Auditors disagree with the claim that the directors and audit committees make on Going concern, that is directors and audit committees believes that the going concern adjustment is a sign of that they are failing and the business may not be able to operate in the next 12 months and they believe that its just a forecast and may not be true. The auditors view on this is different and they totally disagree with how they were applying it as the standards necessitate taking several factors in to consideration when the audit is taking place, and those factors may result that the entity cannot carry its operation and cast the doubt the entity is no longer a going concern.
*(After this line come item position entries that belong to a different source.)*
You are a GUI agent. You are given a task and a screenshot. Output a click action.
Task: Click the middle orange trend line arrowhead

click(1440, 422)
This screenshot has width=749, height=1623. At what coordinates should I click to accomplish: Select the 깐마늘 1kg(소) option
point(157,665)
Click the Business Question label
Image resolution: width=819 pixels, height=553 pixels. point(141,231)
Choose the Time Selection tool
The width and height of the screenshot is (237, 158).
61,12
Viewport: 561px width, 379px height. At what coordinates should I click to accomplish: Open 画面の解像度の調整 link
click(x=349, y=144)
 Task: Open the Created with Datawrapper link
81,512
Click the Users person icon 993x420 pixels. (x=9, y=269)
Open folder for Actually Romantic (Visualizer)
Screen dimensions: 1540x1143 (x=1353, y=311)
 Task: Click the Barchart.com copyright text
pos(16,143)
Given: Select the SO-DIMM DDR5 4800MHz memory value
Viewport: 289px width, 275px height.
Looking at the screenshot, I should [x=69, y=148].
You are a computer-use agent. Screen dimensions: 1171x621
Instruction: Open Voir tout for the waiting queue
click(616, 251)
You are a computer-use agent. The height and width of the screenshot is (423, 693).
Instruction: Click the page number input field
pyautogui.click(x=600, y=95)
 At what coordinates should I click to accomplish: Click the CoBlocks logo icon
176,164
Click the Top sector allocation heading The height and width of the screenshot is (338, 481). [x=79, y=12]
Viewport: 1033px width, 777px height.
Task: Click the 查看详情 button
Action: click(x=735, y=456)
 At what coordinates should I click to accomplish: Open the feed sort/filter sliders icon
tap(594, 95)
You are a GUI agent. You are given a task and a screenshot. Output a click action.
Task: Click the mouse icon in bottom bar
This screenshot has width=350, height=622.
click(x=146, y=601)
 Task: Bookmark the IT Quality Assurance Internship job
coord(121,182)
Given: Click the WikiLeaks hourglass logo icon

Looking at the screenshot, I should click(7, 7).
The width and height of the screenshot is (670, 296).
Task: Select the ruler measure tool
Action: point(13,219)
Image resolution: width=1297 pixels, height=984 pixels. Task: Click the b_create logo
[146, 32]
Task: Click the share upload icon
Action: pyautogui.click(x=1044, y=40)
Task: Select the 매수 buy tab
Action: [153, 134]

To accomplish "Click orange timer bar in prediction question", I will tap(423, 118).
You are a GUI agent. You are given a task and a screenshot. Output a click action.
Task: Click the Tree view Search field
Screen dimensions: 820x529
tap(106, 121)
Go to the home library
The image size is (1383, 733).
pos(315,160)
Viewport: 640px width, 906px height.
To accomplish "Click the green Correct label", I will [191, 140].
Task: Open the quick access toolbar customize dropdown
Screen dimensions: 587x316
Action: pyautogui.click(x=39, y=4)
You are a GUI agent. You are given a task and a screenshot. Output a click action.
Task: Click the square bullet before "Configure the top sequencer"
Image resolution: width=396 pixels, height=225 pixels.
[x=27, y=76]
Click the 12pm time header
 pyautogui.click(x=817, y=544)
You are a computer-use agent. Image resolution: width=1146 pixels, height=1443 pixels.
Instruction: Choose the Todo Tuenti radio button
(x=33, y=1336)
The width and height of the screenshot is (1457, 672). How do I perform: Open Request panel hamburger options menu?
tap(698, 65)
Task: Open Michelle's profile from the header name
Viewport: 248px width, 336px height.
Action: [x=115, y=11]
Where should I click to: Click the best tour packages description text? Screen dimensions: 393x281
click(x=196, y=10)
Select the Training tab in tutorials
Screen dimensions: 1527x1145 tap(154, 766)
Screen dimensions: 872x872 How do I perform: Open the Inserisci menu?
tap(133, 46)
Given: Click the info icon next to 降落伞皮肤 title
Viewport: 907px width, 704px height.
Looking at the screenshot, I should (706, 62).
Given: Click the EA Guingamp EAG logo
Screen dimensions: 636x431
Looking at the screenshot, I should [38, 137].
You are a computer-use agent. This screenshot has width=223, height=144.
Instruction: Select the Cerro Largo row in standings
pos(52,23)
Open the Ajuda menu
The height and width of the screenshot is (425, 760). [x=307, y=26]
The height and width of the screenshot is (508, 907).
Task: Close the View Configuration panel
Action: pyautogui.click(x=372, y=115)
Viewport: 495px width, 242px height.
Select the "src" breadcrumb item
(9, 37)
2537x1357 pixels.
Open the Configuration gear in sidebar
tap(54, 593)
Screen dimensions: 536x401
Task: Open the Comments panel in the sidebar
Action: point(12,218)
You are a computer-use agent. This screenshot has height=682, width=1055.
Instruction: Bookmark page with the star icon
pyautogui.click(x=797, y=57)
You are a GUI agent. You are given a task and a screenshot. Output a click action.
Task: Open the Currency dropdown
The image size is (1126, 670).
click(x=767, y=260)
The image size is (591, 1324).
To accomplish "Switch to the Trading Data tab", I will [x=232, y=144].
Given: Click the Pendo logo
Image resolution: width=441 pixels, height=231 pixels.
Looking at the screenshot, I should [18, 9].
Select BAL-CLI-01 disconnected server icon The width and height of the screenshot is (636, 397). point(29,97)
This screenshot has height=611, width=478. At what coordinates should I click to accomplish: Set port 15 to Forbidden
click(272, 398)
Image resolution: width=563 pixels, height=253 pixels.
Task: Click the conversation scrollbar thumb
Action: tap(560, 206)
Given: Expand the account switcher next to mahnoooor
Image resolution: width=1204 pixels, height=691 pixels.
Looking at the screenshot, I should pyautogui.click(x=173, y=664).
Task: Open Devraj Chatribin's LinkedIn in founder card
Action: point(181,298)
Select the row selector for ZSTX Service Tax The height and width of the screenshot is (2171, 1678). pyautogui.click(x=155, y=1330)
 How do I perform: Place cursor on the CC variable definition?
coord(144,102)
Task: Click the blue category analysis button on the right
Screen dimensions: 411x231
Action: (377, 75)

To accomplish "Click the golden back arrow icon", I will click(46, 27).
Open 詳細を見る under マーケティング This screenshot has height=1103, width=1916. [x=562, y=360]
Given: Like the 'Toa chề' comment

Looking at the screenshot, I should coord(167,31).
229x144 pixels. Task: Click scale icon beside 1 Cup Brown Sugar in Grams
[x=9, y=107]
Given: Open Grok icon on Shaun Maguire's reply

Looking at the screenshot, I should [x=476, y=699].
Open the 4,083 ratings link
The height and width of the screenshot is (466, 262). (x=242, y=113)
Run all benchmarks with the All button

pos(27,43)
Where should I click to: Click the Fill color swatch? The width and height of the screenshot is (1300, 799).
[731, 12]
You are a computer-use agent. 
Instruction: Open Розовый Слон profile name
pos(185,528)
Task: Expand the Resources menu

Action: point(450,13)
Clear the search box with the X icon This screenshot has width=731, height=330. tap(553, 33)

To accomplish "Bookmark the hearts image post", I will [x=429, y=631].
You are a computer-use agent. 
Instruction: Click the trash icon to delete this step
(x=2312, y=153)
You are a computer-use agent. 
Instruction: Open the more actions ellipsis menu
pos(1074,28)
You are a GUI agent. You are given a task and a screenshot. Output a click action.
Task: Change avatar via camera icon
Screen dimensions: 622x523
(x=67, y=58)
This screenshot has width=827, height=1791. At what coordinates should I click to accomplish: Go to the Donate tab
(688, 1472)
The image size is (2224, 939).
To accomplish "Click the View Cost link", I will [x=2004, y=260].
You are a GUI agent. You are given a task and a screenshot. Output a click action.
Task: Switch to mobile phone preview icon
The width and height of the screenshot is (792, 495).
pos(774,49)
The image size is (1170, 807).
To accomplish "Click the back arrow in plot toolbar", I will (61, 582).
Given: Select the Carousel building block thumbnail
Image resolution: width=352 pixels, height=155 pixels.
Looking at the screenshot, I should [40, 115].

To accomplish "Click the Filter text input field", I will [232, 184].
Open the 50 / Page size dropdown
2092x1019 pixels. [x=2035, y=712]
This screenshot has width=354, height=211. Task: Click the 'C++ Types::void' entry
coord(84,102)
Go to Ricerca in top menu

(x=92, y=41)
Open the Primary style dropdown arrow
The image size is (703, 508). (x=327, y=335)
Previously auditors does not requires to be satisfied with the management plans nor to forecast whether the plans of Directors are going to be work and the company can carry its business with those plans, but now the auditors have to be satisfied with the management plans and need to go deep in to the areas where they have doubt, and should demand for a plan to overcome with the issues from the management and it should be feasible, but still the auditors can cast a doubt in this stage.

Recently in Singapore, “Auditors of Advanced Systems Automation (ASA) have found indications that the company many not be able to continue business, since the company incurred a net loss of $6.8 million and auditors believed that its survival is dependent on its restructuring plans and financial support from its shareholders. The reason for the auditors doubt the going concern of the ASA was the fact that ASA won’t be able to discharge its liabilities and realize its assets, as current liabilities of  ASA were in excess of its current assets by $25.7 million.(Today Paper 2010)

Though directors testify the entity will be able to continue business for the next 12 months, the auditor needs to analyze various signs that indicate otherwise. Auditors need to test if the business will indeed hold the ground for the next 12 months, procedures on how the  auditor test this has changed over time, now the auditor need to take a lot of factors in to consideration. There are several factors that can indicate that the business may not be a going concern, some of them are, adverse current ratio or trend, excess stocks, excessive debtors, overdrafts in excess of facilities granted, restriction on trading terms, long term loans becoming due with no arrangements for refinance, credit terms taken in excess of agreed terms.